The AI Book Recommender is a small RAG app I built over a weekend. You type a mood — "a slow-burn detective novel set in 1970s Paris" — and it returns five semantically matched books. The whole stack runs locally: Ollama for the LLM, LanceDB for the vector store, FastAPI on the server, React on the client. No OpenAI account, no managed vector DB, no per-request cost. Repo: github.com/aelmufti/book-recommander.
The interesting part is not the code — it is small — but the choices I made and why. RAG tutorials always reach for OpenAI + Pinecone + LangChain. None of those three were the right call for this project. Here is the reasoning, with the failure modes I avoided.
Why Ollama instead of OpenAI
For a public-facing product with paying users, OpenAI is usually the right answer: better quality, lower latency, no hardware to manage. For a side project where the corpus is books and the user is me, the calculus flips:
- Cost. Free to run. I do not have to think about per-token billing or rate limits while iterating.
- Privacy. Reading habits are private. I do not want them in someone else's training data, full stop.
- Offline. The whole stack works on a plane. This is not a feature I expected to use, but it is genuinely useful for demos in places with bad Wi-Fi.
The tradeoff is quality. Llama3 8B is good, not great, at instruction-following compared to GPT-4o-mini. For book recommendations specifically, semantic similarity matters more than narrative reasoning, so the gap is small. If I were doing agent-style chained tool calls, I would reach for a hosted frontier model.
Why LanceDB instead of Qdrant
I have shipped both. For solo projects LanceDB wins on operational simplicity:
- Embedded. No separate service, no Docker container, no port to expose. The vector store is a directory on disk that the Python process opens directly.
- Arrow-native. Reads are zero-copy from Parquet. Indexing 50k book descriptions is faster than I expected.
- S3-compatible. If I ever did want to move this to a server, I could put the LanceDB directory on object storage without changing the application code.
Qdrant has a better filtering DSL and a real HTTP API. If I were building a multi-tenant SaaS where dozens of services hit the same vector store, I would pick Qdrant. For a single-process app running on my laptop, the extra service is operational overhead with no offsetting benefit.
I left ChromaDB out entirely. Fine for tutorials, but I have hit too many corruption issues when restarting the embedded store. I do not ship Chroma to anything I care about.
Why FastAPI instead of LangChain
FastAPI is the server. LangChain is not in the stack at all. Two reasons:
-
The pipeline is short. Embed query, top-k retrieve, format prompt, call LLM, return. That is 30 lines of plain Python. Wrapping it in
RetrievalQAclasses obscures the data flow without adding capability. -
Debuggability. When the model returns garbage, the first question is always "what did the prompt look like?". With plain Python that is one
print(). With LangChain that is an excursion through three layers of abstract base classes.

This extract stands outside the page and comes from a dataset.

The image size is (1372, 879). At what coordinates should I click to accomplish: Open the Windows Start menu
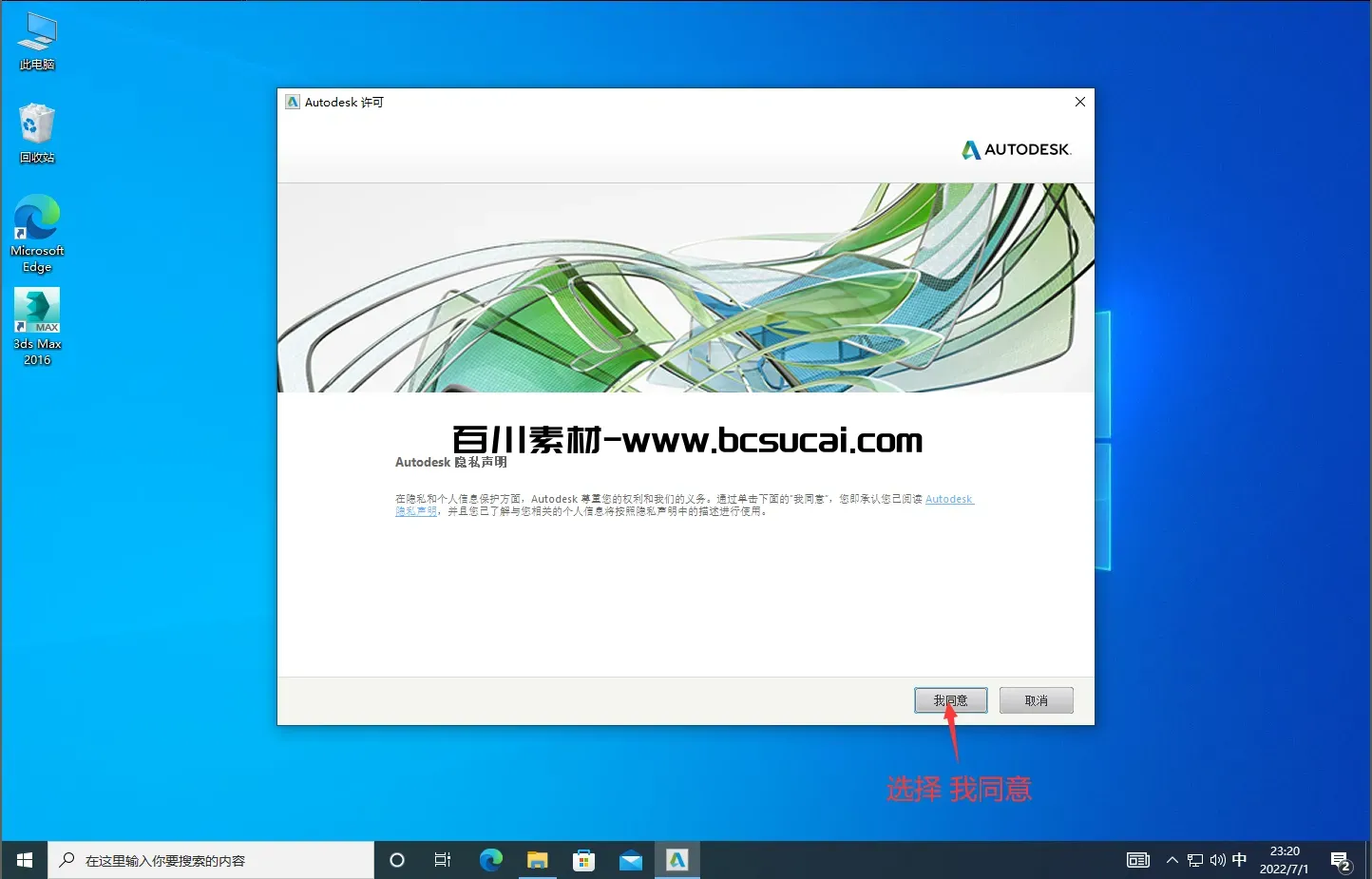25,860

I do use LangChain in some client projects — usually when the agentic flow is complex enough that LangGraph genuinely earns its keep. For a five-step retrieval pipeline it is dead weight.
The shape of the code
The interesting endpoint is roughly:
@app.post("/recommend")
def recommend(req: RecommendRequest) -> RecommendResponse:
q_vec = embed(req.mood)
hits = books_table.search(q_vec).limit(20).to_list()
prompt = build_prompt(req.mood, hits)
answer = ollama.chat(model="llama3", prompt=prompt)
return RecommendResponse(books=parse_picks(answer, hits))
Embeddings are computed once, offline, on the canonical book corpus. The query path is one embedding call (sub-50 ms locally), one LanceDB search (sub-20 ms), and one Ollama generation (~120 ms on an M1 Mac). End-to-end p95 is around 200 ms, which is plenty fast for a search-style UX.
Lessons I will reuse
- Default to embedded vector stores until you have a concrete reason to spin up a service. LanceDB and SQLite-vec are both excellent.
- Default to plain Python orchestration until the flow is complex enough to benefit from a real graph framework. For RAG specifically that point is much later than the LangChain marketing implies.
- Cache embeddings aggressively. They are expensive to compute and cheap to store. If you re-embed the same corpus on every container restart, your bill (or your patience) will reflect it.
The full project is open source and runs locally — clone it, set up Ollama, point it at a book corpus of your choice, and you have a working semantic recommender in twenty minutes.